What is going on behind the scenes as the Premier League club’s disastrous season continues? Last year’s accounts for both the club and its parent company Tiger Holdings, due in May and February respectively, have still not been filed — an offence for which directors can and are prosecuted, despite club chairman Paul Duffen maintaining it is no crime. Meanwhile, the club’s newly disclosed major shareholder, property man Russell Bartlett, resigned last month as a Tiger Holdings director having only been appointed in July. The directors are now presumed nominees in Jersey. And last week the registered office was changed from Bartlett’s company in Essex to that of accountants Grant Thornton. This may not be good news.

So, another football club whose ownership is hidden by Jersey nominees, whose main contribution to British public life is likely to be facilitation of another long standing institution of little football note, but of enormous significance to those who live in Hull — one of the poorest places in the UK.

And that’s not all.
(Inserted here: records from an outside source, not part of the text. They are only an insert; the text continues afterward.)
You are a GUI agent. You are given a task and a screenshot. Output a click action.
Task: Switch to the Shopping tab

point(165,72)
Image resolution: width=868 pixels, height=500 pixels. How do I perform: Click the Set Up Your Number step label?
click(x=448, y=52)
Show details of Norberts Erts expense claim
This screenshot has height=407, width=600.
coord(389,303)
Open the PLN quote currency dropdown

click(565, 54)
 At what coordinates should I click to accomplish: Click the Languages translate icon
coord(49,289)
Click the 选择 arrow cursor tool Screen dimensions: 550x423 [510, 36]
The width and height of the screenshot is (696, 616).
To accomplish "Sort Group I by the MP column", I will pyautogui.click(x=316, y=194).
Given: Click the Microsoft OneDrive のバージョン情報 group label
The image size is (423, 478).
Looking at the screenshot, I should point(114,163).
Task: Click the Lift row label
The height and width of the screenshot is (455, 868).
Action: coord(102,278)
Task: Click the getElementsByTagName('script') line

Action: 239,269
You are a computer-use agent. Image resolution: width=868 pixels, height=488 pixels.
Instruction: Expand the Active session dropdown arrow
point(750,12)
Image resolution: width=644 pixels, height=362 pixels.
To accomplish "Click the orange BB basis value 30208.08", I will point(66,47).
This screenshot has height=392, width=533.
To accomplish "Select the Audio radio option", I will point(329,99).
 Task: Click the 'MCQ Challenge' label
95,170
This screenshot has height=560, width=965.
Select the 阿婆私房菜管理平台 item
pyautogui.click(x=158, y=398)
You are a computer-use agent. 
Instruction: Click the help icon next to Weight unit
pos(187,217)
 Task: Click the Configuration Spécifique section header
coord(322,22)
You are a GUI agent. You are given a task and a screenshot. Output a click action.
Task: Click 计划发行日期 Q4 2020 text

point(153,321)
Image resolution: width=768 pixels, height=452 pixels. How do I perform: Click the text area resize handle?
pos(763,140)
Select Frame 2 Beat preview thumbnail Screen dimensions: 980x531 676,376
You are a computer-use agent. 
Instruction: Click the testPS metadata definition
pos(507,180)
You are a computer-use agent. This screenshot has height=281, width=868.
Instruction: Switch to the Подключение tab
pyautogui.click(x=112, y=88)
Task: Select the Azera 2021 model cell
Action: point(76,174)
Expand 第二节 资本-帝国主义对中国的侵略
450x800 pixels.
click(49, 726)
Portsmouth, another Premier League club with offshore owners is in trouble:

Portsmouth's owner, Sulaiman al-Fahim, will this weekend make a desperate attempt to attract fresh finance to the club after the chief executive, Peter Storrie, admitted "there is no money left".

I think the term ‘owner’ should be applied loosely here: the structure is, of course, offshore.

So that’s 10% of the Premier League looking to go insolvent due to offshore involvement and a complete lack of accountability — or even knowledge of, true owners.

maybe, just maybe, this will be what tips the public perception in favour of accountability because what is becoming clearer by the day is how extraordinarily harmful places like Jersey, Cayman and Switzerland are to society. And when ordinary people are affected maybe, just maybe, we’ll get change.